== Document section ==
#####
In this study, 10% attrition equals 97.67+9.767= 107 with an approximate value of 110.

Two controls were recruited for every stroke patient, making the total sample size for the study 165. Hence, a total sample size of 165 participants was recruited for the study.

Assessments

Fall history and physical characteristics including weight, height, body mass index, and waist and hip circumference were assessed. The FoF was assessed using the fall efficacy scaleinternational, a 16-item self-report questionnaire that provides information on the level of concern about falls for a range of daily activities (28,29). It was administered by hand using a paperbased format and was retrieved immediately after completion. The participant responses to items were collated and tallied. Scores between 16 and 27 indicated low concern and those over 27 showed high concern. The instrument has also been reported to have excellent validity and good internal consistency with Cronbach’s alpha of 0.79 (28,29).

The timed up and go (TUG) test was used to examine the participants’ DB. During the procedure, the participants were asked to rest for 5 minutes while seated on a standard chair. The test was demonstrated to the participants by the researcher and they were asked to perform the test as demonstrated by getting up from sitting and walking as fast as they could along a 3 m pathway before returning to sit down. The time taken by the participants to finish the procedure was noted and recorded in seconds (30). A normal healthy adult completed the task in 10 seconds or less, indicating independence in balance and mobility. A score of more than or equal to 14 seconds indicated a high fall risk (30).

The gait parameters assessed among participants included gait speed, cadence, and stride and step length. These parameters were measured using an accelerometer (BTS G-walk) (BTSG-walk, BTS SpA, Via della Croce Rossa, 11 Padova, Italy; SN: 0213-0378). The G-walk has a G-sensor with a bluetooth device that transfers the result of self-selected walks to a computer (HP model). An 8 m pathway was marked out for the walk by the participants. The sensor component of G-walk was then positioned at the 5^th lumbar spine and wrapped around each participant at the waist level with a strap belt by the research assistant. Participants were then instructed to walk down the marked pathway at their preferred speed with the attached sensor. The laptop computer, which had the BTS G-Studio software program installed, ran the software and this was monitored by the researcher. The gait analysis started from the moment the participant began walking until they reached the end of the route. The gait parameters were generated by the G-walk device as the participant walked and sent the data to the laptop computer (31). The stride length, step length, cadence, and gait speed were recorded from the results of the gait analysis completed on the laptop. The BTS G-Walk accelerometer has excellent reliability (0.85–0.99) and validity (0.88–0.97) in gait assessments (32).
#####
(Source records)
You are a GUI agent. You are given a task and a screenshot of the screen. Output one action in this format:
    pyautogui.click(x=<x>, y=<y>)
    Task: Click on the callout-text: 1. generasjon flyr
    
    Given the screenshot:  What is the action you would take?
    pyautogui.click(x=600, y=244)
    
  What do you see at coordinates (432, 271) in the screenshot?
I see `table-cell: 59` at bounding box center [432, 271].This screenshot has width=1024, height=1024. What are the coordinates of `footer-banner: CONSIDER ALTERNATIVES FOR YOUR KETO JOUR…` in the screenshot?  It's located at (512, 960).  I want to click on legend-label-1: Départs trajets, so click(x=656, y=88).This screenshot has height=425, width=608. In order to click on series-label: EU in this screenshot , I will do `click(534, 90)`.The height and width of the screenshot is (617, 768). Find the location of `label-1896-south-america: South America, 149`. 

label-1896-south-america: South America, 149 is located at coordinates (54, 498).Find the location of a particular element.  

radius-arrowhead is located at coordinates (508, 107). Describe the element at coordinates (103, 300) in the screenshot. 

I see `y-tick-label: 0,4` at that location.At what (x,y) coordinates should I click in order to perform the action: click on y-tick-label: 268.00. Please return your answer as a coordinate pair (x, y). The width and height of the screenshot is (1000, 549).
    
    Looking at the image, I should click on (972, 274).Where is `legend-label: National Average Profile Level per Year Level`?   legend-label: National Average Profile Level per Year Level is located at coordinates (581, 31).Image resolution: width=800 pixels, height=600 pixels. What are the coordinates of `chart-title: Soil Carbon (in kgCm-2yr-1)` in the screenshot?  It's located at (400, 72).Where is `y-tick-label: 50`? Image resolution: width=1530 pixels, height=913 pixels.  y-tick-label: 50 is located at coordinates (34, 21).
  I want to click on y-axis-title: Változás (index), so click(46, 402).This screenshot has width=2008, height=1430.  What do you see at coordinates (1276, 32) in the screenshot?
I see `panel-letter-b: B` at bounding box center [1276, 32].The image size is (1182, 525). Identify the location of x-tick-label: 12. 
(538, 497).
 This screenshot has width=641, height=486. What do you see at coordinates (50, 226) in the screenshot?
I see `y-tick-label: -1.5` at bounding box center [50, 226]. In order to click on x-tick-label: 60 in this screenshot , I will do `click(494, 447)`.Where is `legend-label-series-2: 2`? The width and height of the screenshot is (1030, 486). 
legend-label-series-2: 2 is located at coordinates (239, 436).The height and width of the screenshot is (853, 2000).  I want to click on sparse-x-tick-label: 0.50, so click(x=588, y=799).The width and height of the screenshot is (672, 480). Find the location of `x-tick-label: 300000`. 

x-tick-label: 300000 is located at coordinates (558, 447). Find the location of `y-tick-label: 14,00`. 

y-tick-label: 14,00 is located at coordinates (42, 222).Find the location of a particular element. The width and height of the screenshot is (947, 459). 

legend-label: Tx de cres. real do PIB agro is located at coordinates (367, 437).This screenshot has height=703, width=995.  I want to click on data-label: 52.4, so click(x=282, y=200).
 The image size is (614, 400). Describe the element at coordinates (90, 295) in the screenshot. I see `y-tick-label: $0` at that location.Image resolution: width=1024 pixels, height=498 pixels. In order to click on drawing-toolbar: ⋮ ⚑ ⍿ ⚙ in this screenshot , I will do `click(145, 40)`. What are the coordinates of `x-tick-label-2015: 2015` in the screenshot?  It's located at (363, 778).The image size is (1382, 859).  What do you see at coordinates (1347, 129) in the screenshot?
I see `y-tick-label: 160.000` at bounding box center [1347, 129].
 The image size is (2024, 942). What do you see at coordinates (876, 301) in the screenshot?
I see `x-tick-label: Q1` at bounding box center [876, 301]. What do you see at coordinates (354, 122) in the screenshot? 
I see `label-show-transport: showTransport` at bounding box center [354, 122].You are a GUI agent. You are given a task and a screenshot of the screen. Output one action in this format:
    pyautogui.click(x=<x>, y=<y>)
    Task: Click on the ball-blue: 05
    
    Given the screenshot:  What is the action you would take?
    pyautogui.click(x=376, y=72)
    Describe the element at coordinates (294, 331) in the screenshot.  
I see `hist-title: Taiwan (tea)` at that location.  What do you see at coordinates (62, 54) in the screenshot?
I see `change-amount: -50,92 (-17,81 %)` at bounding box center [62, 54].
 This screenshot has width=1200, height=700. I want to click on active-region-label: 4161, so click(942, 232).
#####
== Exercise objective ==
Transcribe the passage on stroke patient assessments word for word, from "In this study, 10%" up to and including "for the study.". Rely solely on the passage on stroke patient assessments.

== Response area ==
In this study, 10% attrition equals 97.67+9.767= 107 with an approximate value of 110.

Two controls were recruited for every stroke patient, making the total sample size for the study 165. Hence, a total sample size of 165 participants was recruited for the study.